Stored records:
"""
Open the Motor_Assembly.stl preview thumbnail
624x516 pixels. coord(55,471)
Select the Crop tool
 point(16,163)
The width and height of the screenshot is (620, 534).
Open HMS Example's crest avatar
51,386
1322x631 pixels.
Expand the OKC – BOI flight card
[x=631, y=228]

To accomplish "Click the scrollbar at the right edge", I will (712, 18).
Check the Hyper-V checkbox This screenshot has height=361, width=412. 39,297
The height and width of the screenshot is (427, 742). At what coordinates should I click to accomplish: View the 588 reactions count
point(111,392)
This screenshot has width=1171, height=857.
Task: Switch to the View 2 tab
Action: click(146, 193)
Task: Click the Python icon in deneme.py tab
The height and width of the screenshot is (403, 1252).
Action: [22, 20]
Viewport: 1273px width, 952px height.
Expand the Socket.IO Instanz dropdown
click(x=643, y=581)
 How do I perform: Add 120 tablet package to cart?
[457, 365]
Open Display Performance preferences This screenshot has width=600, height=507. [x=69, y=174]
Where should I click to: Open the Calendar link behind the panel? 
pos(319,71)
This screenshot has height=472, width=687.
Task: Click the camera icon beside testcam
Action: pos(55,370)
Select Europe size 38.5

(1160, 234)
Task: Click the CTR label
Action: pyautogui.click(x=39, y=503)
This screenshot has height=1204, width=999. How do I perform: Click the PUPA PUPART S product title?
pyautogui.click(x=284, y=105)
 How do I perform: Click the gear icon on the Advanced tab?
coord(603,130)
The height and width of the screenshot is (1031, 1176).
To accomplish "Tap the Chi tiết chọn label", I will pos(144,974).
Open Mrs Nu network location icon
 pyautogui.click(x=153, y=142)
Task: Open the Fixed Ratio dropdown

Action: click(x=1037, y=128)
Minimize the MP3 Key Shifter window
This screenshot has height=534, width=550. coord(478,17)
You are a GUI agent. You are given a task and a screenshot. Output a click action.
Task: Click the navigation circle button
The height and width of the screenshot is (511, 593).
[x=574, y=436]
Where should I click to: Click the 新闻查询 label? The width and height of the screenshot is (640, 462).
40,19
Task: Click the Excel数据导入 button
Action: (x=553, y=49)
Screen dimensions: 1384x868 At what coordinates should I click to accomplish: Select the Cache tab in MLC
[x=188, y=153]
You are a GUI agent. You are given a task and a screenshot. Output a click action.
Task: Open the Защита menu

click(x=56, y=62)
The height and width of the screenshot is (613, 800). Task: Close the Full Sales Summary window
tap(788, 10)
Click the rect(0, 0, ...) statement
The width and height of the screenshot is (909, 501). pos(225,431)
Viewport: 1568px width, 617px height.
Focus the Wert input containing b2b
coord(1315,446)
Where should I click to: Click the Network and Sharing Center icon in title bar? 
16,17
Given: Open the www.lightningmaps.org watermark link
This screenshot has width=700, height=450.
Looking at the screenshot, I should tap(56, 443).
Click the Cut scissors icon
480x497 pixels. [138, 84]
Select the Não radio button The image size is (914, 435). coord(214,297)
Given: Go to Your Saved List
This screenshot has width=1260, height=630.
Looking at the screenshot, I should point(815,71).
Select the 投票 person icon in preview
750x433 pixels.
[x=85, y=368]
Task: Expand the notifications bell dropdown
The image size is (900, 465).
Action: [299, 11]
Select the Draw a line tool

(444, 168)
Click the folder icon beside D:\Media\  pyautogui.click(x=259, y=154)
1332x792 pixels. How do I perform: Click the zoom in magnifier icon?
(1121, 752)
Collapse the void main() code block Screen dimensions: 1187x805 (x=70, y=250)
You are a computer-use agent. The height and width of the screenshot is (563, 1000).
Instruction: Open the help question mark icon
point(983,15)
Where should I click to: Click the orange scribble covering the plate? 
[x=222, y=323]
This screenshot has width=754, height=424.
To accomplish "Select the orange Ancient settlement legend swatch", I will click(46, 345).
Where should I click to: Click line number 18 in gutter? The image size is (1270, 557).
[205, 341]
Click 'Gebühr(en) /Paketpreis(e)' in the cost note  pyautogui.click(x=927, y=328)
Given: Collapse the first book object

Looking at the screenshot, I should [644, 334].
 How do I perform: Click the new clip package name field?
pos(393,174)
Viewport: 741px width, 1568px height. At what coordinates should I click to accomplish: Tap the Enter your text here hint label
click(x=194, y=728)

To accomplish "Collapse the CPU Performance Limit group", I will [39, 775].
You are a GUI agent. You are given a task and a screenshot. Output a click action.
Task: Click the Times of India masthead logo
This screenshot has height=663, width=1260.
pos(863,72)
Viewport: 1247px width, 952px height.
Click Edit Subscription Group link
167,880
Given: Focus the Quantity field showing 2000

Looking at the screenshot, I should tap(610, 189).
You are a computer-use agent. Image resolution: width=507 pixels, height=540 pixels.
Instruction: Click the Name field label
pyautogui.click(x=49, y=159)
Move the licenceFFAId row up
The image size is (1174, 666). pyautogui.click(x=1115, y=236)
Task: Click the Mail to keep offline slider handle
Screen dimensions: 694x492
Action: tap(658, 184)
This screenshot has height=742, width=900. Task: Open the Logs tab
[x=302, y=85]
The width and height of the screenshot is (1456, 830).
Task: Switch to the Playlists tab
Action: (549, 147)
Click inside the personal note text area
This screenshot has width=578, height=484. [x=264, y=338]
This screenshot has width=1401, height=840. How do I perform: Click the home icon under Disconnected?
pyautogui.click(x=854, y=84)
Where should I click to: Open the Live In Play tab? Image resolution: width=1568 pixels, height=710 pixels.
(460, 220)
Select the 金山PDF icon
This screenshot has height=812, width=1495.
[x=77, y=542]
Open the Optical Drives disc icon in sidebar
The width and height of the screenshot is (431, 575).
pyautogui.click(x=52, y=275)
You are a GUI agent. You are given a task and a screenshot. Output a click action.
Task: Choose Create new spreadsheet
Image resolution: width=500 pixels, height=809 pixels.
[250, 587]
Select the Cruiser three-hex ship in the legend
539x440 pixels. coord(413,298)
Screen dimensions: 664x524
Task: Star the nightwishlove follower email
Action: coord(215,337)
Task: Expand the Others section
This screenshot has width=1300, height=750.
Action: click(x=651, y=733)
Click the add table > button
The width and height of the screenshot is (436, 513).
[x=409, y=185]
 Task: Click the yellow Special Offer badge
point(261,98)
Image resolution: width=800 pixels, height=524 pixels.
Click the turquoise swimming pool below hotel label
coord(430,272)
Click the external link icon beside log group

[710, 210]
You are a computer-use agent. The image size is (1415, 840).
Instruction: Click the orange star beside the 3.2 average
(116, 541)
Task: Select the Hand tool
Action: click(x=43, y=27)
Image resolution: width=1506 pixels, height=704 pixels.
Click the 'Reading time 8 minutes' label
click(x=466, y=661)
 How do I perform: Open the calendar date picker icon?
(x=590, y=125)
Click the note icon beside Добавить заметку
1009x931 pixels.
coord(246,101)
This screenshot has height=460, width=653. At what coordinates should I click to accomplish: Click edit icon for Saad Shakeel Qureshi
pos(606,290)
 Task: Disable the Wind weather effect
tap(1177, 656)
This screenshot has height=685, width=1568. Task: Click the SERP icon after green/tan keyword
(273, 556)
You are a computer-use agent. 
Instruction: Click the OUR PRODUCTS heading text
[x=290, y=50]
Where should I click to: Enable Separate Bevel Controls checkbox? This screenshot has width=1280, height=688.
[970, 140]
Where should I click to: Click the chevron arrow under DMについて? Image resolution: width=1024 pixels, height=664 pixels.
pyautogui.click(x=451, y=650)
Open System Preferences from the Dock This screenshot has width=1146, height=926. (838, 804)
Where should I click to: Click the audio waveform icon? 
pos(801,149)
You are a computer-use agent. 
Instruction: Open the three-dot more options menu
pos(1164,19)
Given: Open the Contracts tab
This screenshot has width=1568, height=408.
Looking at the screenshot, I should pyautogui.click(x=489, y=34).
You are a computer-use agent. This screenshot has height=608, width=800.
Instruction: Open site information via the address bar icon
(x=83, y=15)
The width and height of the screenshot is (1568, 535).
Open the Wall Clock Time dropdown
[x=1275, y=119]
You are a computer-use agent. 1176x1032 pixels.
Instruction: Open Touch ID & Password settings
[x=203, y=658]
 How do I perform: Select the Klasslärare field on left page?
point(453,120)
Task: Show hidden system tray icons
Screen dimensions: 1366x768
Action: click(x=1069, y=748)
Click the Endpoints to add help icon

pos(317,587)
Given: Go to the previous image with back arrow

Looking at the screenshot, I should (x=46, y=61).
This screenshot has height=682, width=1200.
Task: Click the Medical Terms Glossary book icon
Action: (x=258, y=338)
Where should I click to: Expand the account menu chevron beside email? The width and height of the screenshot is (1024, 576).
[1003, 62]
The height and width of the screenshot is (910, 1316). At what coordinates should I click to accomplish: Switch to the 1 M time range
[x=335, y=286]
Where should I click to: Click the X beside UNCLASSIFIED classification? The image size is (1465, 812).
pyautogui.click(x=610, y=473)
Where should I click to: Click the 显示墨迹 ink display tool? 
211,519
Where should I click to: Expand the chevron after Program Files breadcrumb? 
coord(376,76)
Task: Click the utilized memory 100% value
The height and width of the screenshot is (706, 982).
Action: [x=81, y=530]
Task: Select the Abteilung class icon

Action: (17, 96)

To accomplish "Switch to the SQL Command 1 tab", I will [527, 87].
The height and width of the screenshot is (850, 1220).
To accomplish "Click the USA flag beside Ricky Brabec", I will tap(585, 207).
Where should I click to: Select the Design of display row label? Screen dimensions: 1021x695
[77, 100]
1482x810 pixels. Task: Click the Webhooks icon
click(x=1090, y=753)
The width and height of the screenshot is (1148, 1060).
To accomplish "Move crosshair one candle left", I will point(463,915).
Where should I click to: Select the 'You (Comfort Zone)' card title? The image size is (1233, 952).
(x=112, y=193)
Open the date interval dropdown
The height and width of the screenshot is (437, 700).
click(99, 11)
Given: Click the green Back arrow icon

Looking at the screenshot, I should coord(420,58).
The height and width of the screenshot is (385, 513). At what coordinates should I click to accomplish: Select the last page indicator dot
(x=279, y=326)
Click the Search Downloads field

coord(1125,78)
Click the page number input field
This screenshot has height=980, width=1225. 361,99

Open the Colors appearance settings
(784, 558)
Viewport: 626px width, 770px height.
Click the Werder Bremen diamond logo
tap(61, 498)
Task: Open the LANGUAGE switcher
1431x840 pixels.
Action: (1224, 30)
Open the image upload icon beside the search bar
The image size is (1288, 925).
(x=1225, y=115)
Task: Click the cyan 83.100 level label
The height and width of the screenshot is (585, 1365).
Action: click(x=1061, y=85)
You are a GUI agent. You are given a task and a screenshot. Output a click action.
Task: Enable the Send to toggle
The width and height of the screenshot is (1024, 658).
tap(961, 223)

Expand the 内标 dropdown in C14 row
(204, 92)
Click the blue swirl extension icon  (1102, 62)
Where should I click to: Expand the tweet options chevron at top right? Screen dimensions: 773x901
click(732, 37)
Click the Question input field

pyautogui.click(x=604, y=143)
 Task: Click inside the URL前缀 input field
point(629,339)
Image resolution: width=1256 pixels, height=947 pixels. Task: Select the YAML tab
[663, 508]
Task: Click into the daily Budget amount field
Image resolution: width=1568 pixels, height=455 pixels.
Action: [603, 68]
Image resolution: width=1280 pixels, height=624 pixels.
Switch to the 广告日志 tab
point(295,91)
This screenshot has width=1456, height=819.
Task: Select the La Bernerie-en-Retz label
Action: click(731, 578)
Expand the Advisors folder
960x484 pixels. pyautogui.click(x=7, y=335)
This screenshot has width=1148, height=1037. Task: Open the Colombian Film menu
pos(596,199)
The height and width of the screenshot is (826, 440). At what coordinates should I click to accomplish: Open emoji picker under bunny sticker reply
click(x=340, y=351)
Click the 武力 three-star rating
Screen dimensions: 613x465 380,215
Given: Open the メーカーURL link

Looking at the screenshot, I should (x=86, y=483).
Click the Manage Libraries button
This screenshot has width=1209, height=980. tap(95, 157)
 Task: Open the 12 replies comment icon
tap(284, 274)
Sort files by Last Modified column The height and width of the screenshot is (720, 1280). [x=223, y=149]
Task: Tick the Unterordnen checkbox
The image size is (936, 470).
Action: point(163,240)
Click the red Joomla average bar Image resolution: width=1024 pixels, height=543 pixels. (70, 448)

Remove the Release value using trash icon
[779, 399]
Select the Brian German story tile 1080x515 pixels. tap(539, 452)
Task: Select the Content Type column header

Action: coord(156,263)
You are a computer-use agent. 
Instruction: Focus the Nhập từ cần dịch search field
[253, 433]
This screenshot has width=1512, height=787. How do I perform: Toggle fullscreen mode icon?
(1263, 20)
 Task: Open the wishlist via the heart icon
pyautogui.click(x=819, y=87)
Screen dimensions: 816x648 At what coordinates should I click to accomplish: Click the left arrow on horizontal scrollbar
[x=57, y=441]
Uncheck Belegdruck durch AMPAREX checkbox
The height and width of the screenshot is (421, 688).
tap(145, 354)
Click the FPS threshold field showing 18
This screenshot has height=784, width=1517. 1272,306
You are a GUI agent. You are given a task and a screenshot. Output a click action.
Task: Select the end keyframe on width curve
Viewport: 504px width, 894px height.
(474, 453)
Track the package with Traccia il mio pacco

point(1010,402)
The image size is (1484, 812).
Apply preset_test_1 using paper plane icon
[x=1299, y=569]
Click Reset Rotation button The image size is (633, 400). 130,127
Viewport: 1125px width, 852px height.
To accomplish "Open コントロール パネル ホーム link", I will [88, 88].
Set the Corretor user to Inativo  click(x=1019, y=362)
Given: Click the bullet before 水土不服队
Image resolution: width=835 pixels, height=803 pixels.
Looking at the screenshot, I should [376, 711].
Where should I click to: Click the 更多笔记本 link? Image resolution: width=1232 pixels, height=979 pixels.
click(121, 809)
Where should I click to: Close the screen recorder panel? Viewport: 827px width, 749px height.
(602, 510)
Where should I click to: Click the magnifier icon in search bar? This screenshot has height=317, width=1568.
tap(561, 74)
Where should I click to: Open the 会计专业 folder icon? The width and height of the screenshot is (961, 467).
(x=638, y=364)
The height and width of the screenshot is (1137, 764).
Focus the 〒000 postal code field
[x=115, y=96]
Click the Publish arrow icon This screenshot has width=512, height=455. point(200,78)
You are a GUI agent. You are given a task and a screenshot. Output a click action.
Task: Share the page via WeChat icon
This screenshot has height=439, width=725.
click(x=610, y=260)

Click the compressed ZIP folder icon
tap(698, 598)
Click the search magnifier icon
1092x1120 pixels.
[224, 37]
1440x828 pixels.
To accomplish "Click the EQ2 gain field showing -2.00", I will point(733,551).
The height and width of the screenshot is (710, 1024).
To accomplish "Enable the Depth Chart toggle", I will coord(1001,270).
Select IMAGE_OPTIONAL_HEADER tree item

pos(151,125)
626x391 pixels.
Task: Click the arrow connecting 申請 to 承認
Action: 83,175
"""
What you are asked to do
Show every line from the entries above in which the word "Performance" appears.

Problem solution
Open Display Performance preferences This screenshot has width=600, height=507. [x=69, y=174]
To accomplish "Collapse the CPU Performance Limit group", I will [39, 775].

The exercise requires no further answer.